_Source text_
....
This edition brings together seven medically-themed short stories by Anton Chekhov—a practicing physician as well as an accomplished writer who thought deeply about the relationship between literature and medicine. Each story has been freshly translated and includes explanatory footnotes to aid interpretation. The edition also features an introduction on Chekhov’s life and times and a selection of contextual materials—most of them also freshly translated—that includes examples of Chekhov’s thinking, as articulated in his letters and autobiography, about literature and medicine; critical responses to Chekhov’s writing by some of his contemporaries; and excerpts from the memoirs of another late nineteenth-century Russian physician.
....
_The data_
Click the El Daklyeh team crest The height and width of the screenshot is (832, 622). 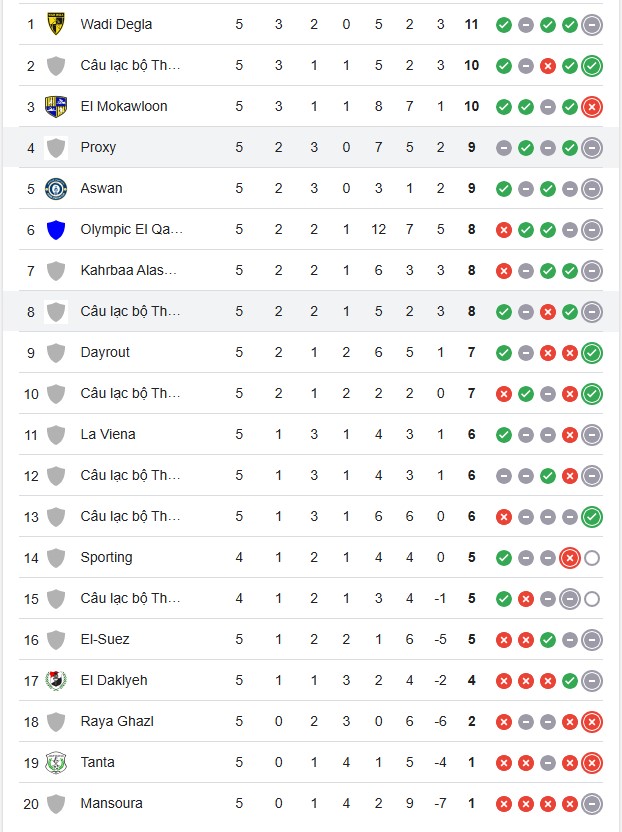point(56,680)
....
Reproduce the stretch from "This edition brings" through "nineteenth-century Russian physician." in the description of the Chekhov edition.

This edition brings together seven medically-themed short stories by Anton Chekhov—a practicing physician as well as an accomplished writer who thought deeply about the relationship between literature and medicine. Each story has been freshly translated and includes explanatory footnotes to aid interpretation. The edition also features an introduction on Chekhov’s life and times and a selection of contextual materials—most of them also freshly translated—that includes examples of Chekhov’s thinking, as articulated in his letters and autobiography, about literature and medicine; critical responses to Chekhov’s writing by some of his contemporaries; and excerpts from the memoirs of another late nineteenth-century Russian physician.